Em quarto lugar, a definição do Estado operário degenerada reforçou uma crença equivocada na superioridade econômica do planejamento, mesmo burocrático, sobre qualquer gestão capitalista. Com base nesta ideia, os sucessos das economias centralizadas foram ampliados, omitindo-se que estas realizações foram resultados específicos de certas fases e certas circunstâncias. Mas como várias comparações adversas (Coréia do Norte e do Sul, Alemanha Oriental e Ocidental) provam, este postulado não era generalizável. As vantagens do plano sem dúvida existiam, mas eram limitadas e tendiam a ser revertidas com a consolidação da gestão burocrática.

Finalmente, falar de um Estado operário burocratizado levou a ignorar o fato de que o grupo dominante na URSS foi embarcado na impossível construção de um sistema completamente distante da perspectiva socialista. É por isso que os privilégios da burocracia foram minimizados e muitos não puderam perceber o giro para a restauração que prevaleceu na última etapa destes regimes. Este foi sobretudo o caso do mandelismo; outras correntes do movimento trotskista mostraram mais reflexos.

Notas:

2 Não queremos deixar de assinalar que se Preobrajensky, com sua capitulação, deu um tremendo golpe à oposição de esquerda, num momento muito difícil, ele teve a dignidade de não testemunhar contra Trotsky e os outros opositores nos Julgamentos de Moscou, razão pela qual foi sumariamente assassinado sem comparecer ao tribunal.

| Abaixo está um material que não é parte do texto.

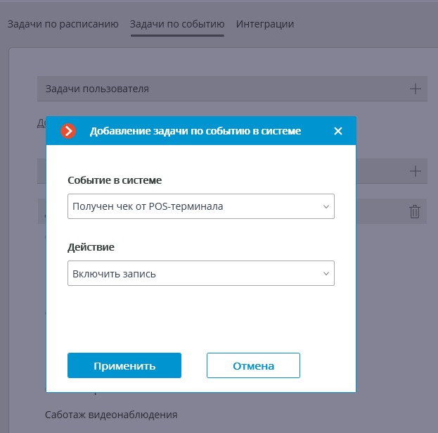
Task: Click the underlined link partially hidden by dialog
Action: 41,123
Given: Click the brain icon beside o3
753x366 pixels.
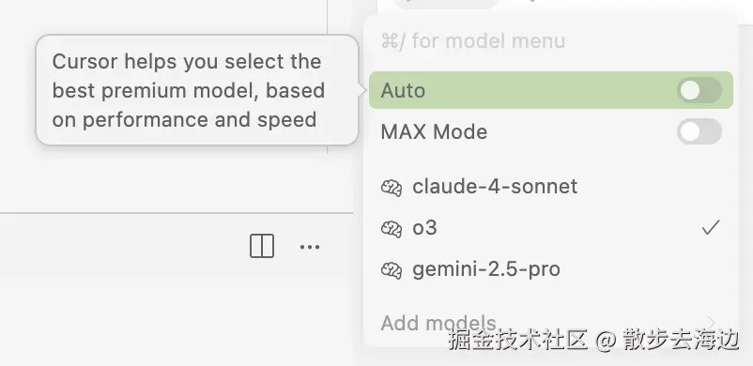Looking at the screenshot, I should point(392,229).
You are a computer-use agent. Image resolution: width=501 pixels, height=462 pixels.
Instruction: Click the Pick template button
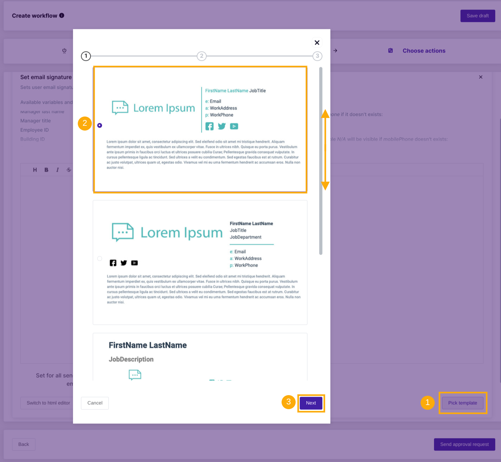(x=462, y=403)
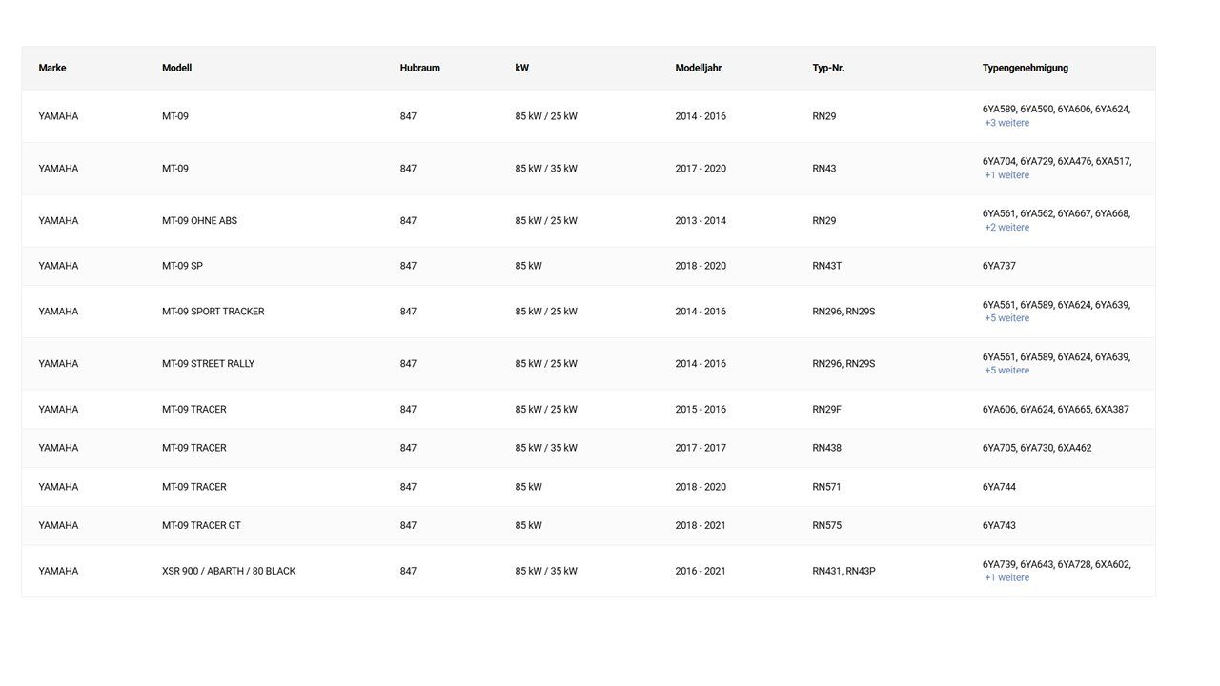Screen dimensions: 1220x686
Task: Select the XSR 900 / ABARTH / 80 BLACK entry
Action: tap(229, 571)
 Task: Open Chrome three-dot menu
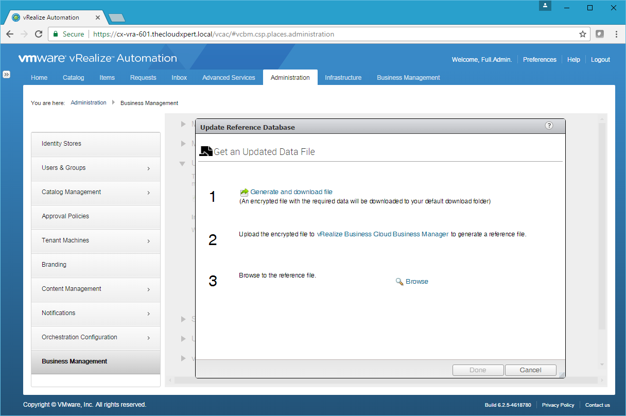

3 – A este respeito, nos diferenciamos da abordagem do camarada Claudio Katz, que em O Futuro do Socialismo afirma erroneamente que as abordagens de Bukharin, Preobrajensky e Trotsky seriam simplesmente “complementares”.

4 Como temos apontado em outras oportunidades, o PTS na Argentina chega ao ponto de postular uma racionalidade per se do planejamento. Nahuel Moreno, por exemplo, foi mais sensível quando, nas antigas escolas do quadro do MAS, mostrou claramente a irracionalidade do planejamento nas mãos da burocracia.

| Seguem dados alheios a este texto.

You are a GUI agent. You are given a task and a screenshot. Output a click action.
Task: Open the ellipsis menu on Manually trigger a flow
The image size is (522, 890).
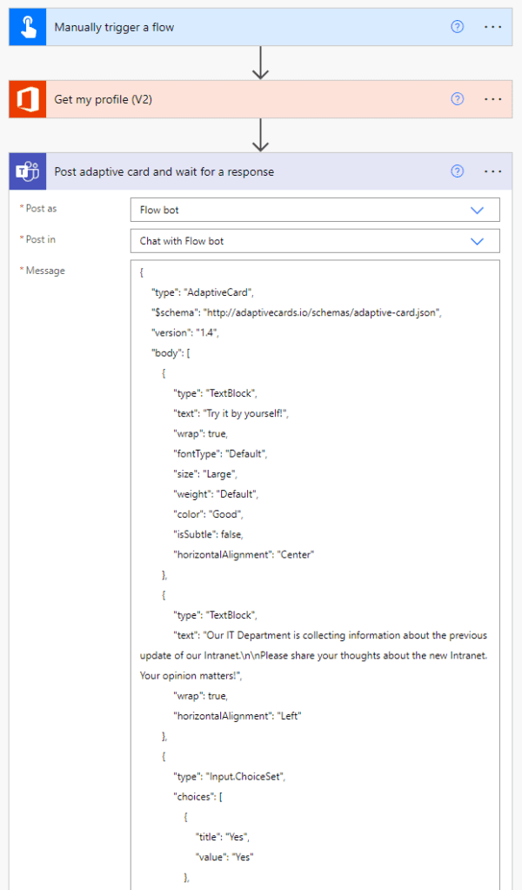coord(493,27)
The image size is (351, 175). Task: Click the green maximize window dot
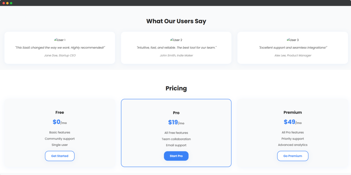tap(11, 3)
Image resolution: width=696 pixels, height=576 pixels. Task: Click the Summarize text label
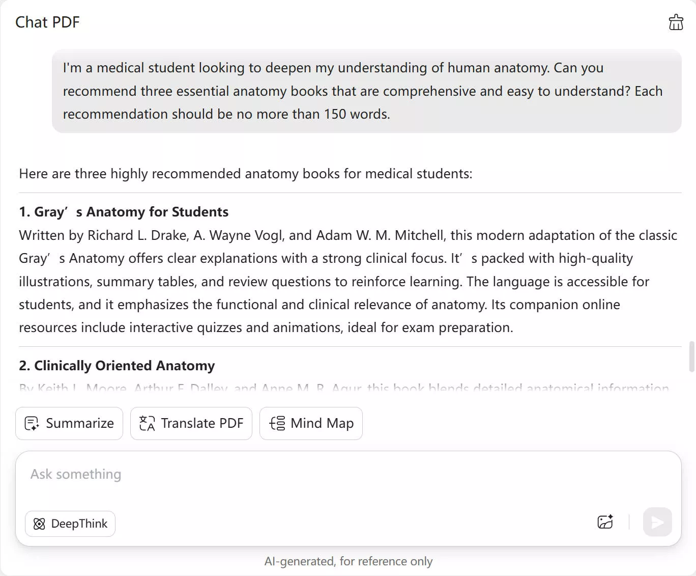80,424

5 Isto não parece ser totalmente compreendido por Roberio Paulino, antigo militante do PSTU e atual membro do Socialismo Revolucionário (do CWI em nível internacional), que em um livro recentemente publicado, Socialismo no século 20: o que deu errado? apesar das observações agudas e de uma obra histórica meritória, não consegue superar a abordagem deutscheriana do estalinismo: a burocracia teria sido o agente da transição socialista. Assim, ele afirma, por exemplo, que “a nova visão de um Estado fortemente modernizador cumprindo uma função essencialmente econômica -sugerida por Lenin, defendida durante o debate econômico dos anos 1920 pela Oposição de Esquerda e finalmente imposta depois de 1929, mas através de métodos coercivos- desempenhara um papel decisivo na história econômica de muitos países no século XX” (cit., p. 123). Mas a “visão” que foi imposta nesses casos não era nem a de Lenin nem a da Oposição de Esquerda, mas a do Estalinismo. A abordagem de Paulino acaba tendo um viés estatista em desacordo com a verdadeira tradição do marxismo revolucionário.

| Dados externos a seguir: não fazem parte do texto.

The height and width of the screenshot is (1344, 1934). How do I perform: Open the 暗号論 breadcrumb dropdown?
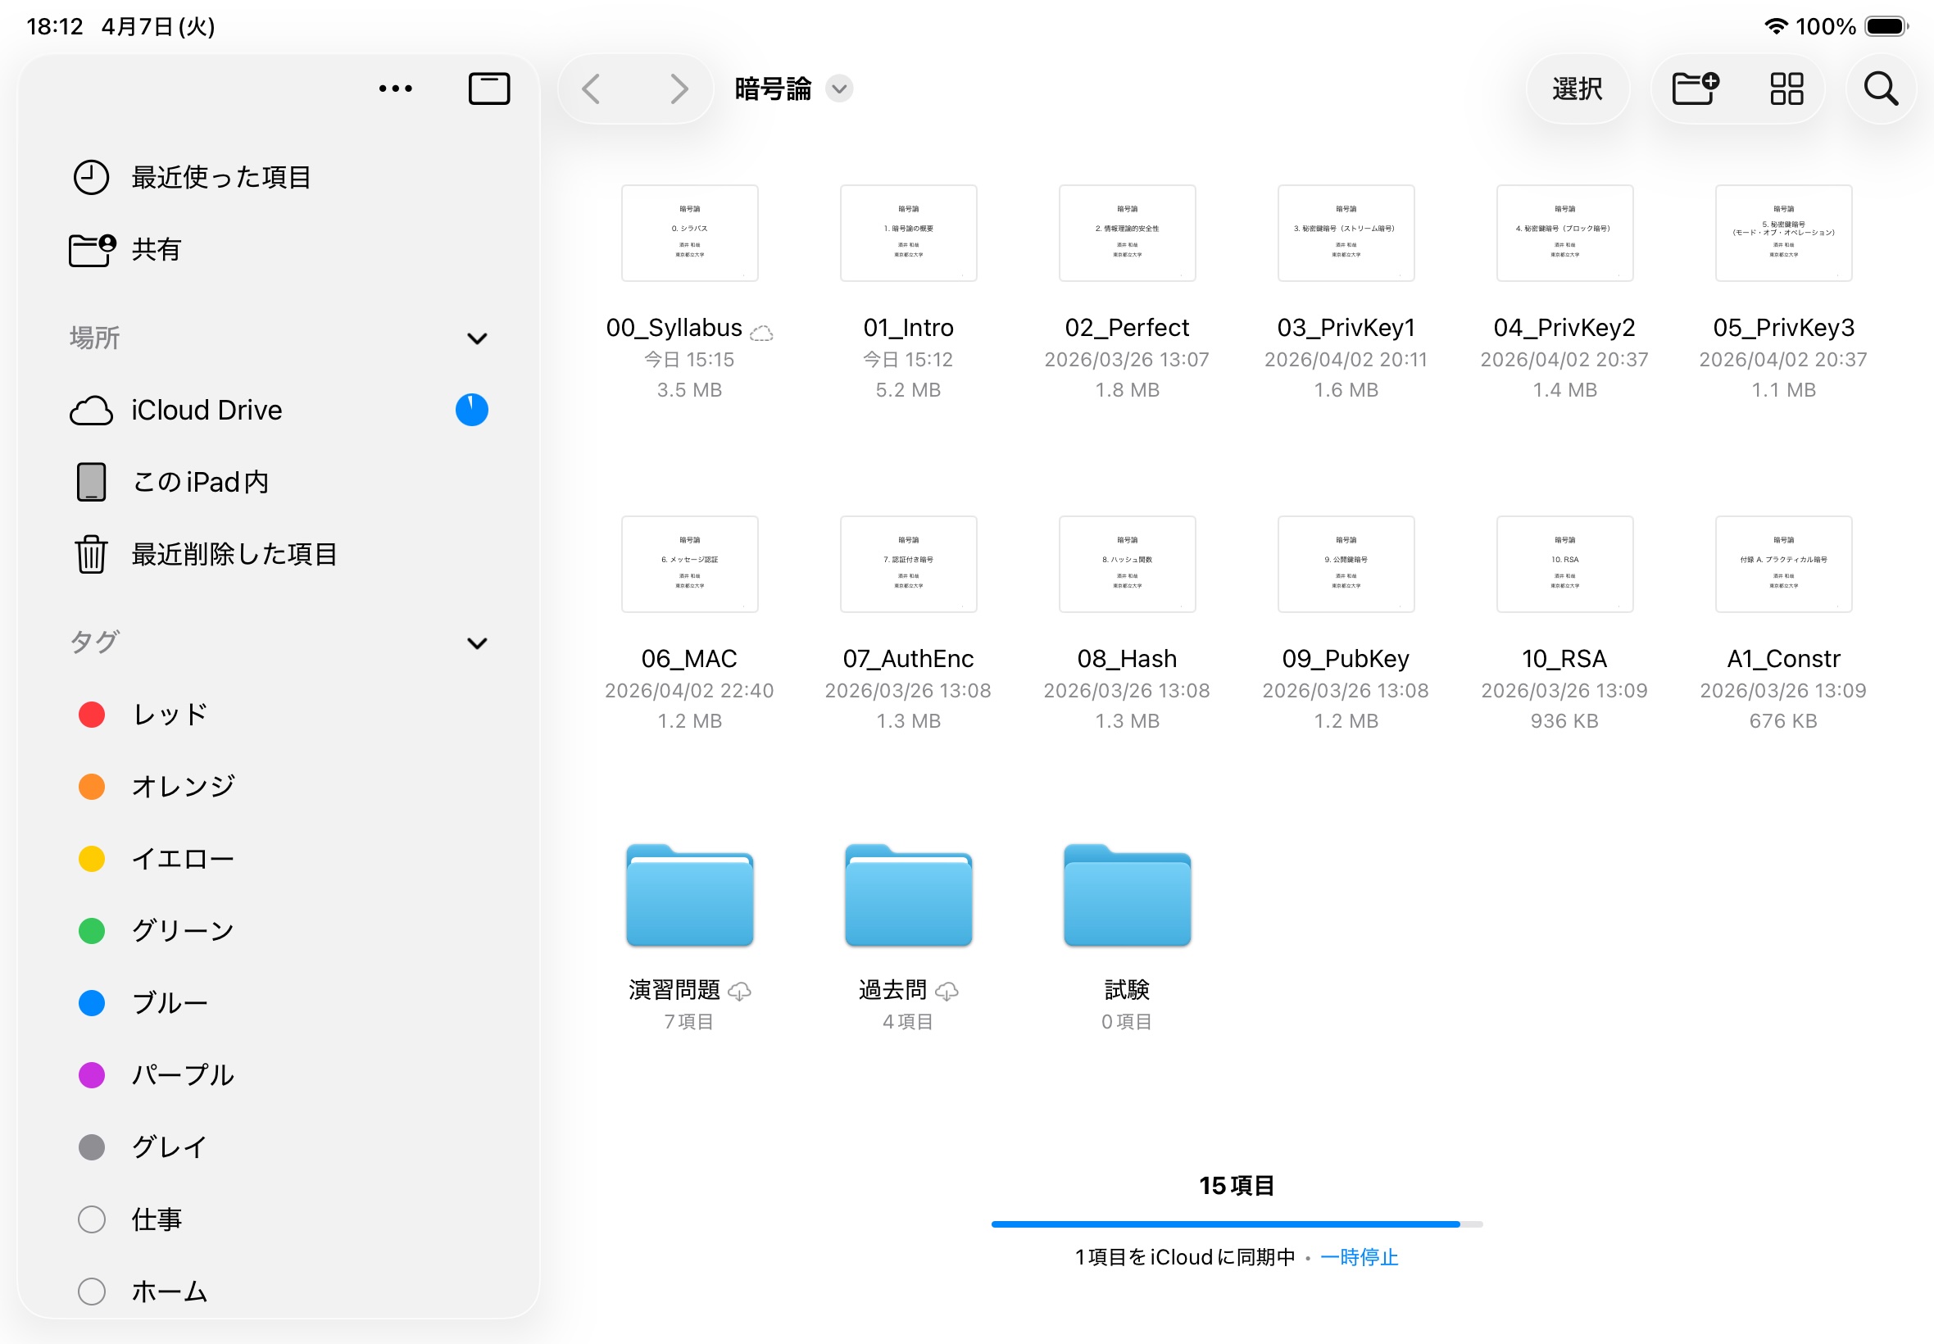tap(838, 89)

24 – Dados citados por R. Paulino, cit., p. 205. É indiscutível que desde meados dos anos 70 todos os índices começaram a desacelerar. Renda nacional, renda per capita, produção industrial, produção agrícola, investimento de capital, produtividade da mão-de-obra… tudo estava caindo, independentemente da fonte.

25 Nos desenvolvimentos que estão ocorrendo agora em Cuba, será possível verificar o caráter dessa sociedade com base no mesmo critério apontado para a ex-URSS. Em todo caso, apressemo-nos a esclarecer que, em nossa opinião, em Cuba há duas imensas conquistas a serem defendidas: a independência do imperialismo ianque e a expropriação da burguesia, o que a torna uma sociedade não capitalista. No entanto, defender estes dois ganhos é uma tarefa que deve ser realizada independentemente da burocracia, levando a classe trabalhadora verdadeiramente ao poder. A crise social e moral da própria classe trabalhadora cubana é tão intensa que por enquanto não há muitos pontos de apoio para esta tarefa. Mas a brutalidade do ajuste restauracionista que o castrismo procura aplicar poderia abrir caminhos para esta evolução, na medida em que a sociedade trabalhadora não está tão golpeada quanto parece. Em qualquer caso, essa deveria ser a aposta dos socialistas revolucionários.